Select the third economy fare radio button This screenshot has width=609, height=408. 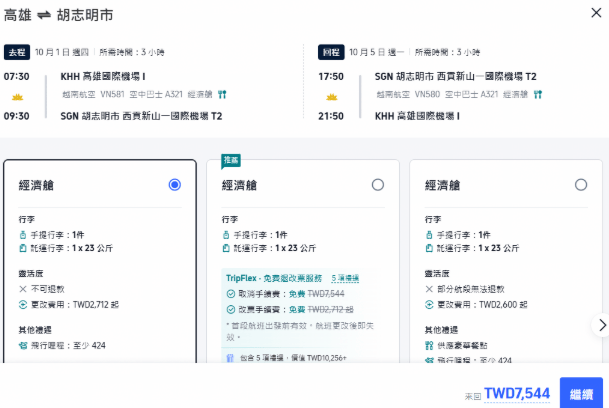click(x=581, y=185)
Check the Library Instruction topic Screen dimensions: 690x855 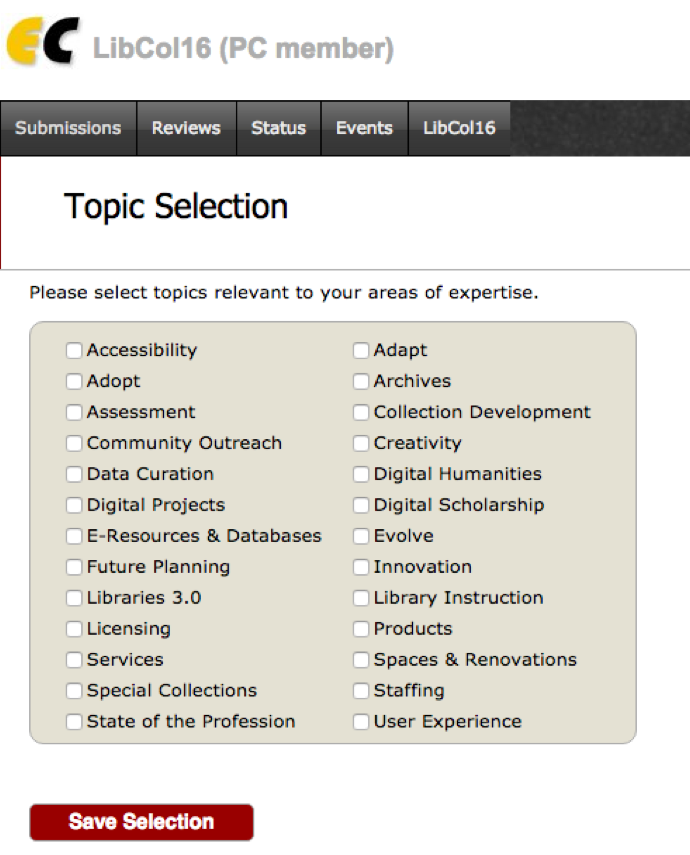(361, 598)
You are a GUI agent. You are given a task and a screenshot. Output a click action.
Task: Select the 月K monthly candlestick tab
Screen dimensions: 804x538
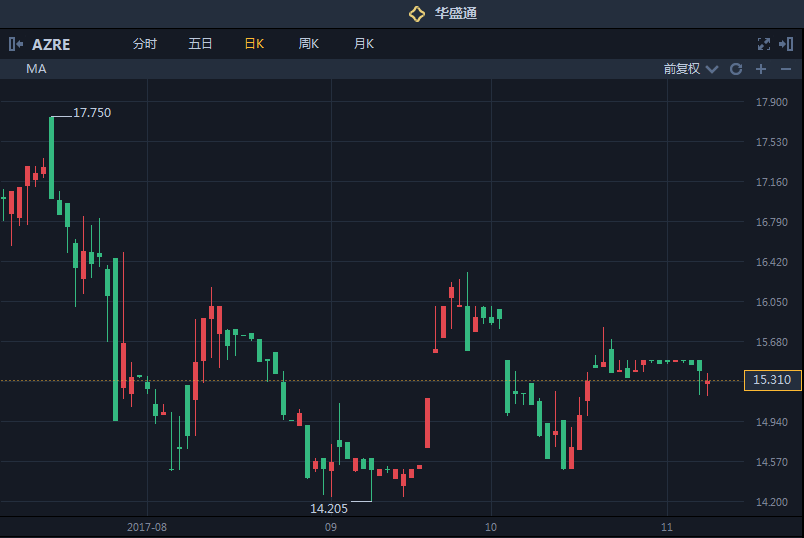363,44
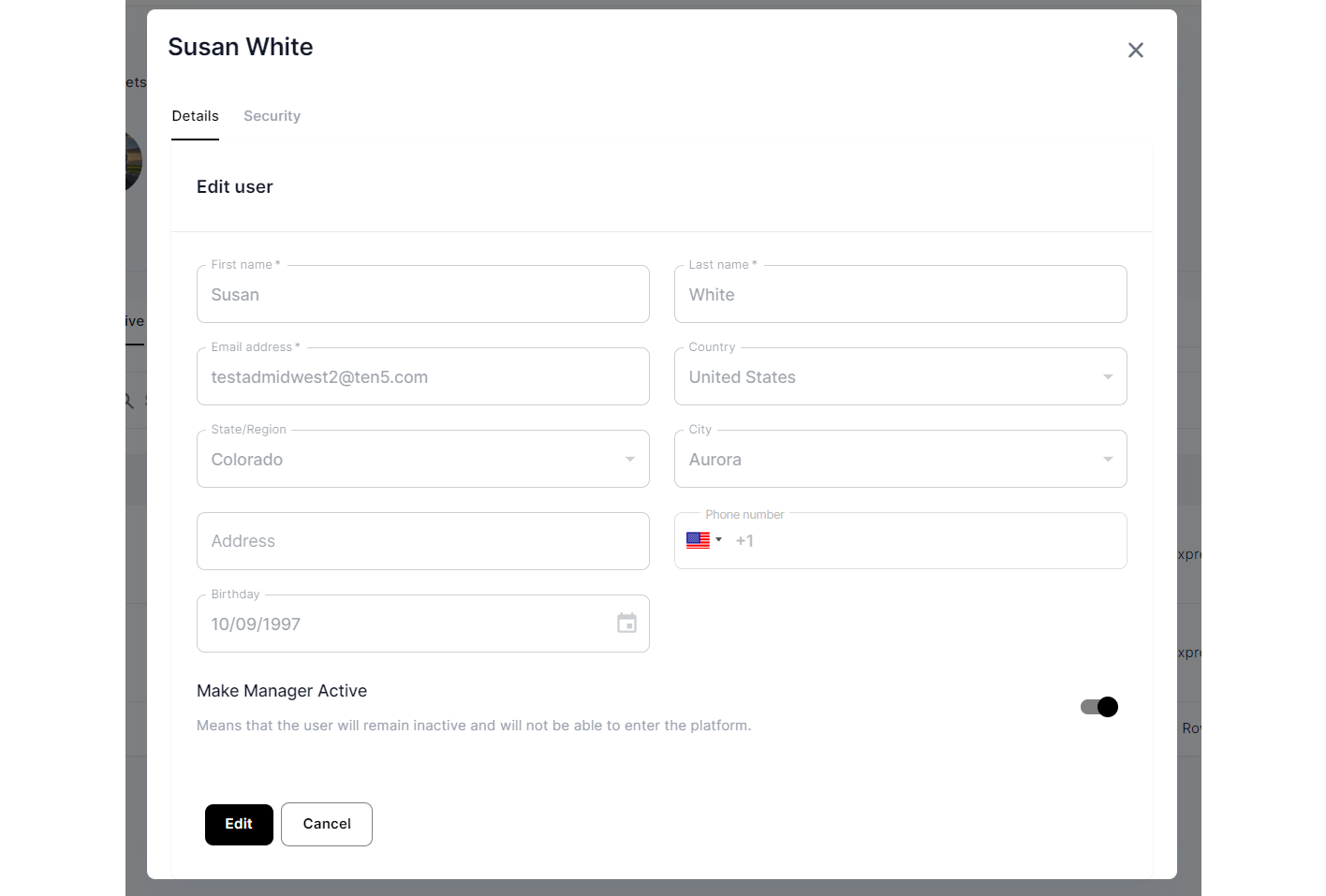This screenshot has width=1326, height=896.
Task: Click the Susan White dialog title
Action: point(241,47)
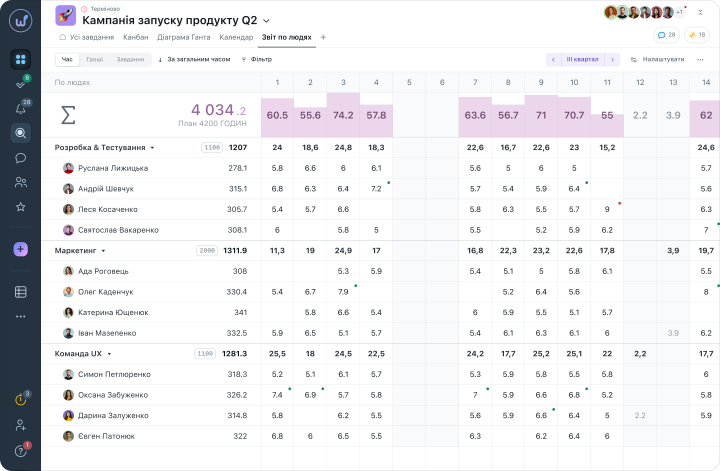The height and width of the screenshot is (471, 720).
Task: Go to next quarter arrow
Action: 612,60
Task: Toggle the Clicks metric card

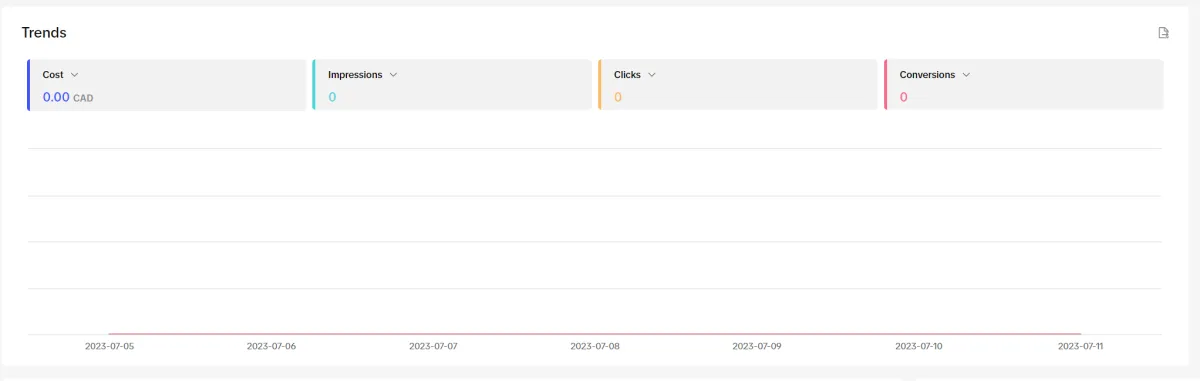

◇ ◇ ◇ ◇ ◇

▶ _ACTIVITY_
Each line from the one containing "You are a GUI" down to the final line of the records above must be reproduced exactly; no pictures go into the copy.

▶ _RESULT FOR THIS EXERCISE_
You are a GUI agent. You are given a task and a screenshot. Output a click action.
Task: Select the 月K monthly candlestick tab
Screen dimensions: 804x538
363,44
This screenshot has width=1326, height=896.
Task: Click the Susan White dialog title
Action: point(241,47)
The height and width of the screenshot is (471, 720).
Task: Go to next quarter arrow
Action: 612,60
Task: Toggle the Clicks metric card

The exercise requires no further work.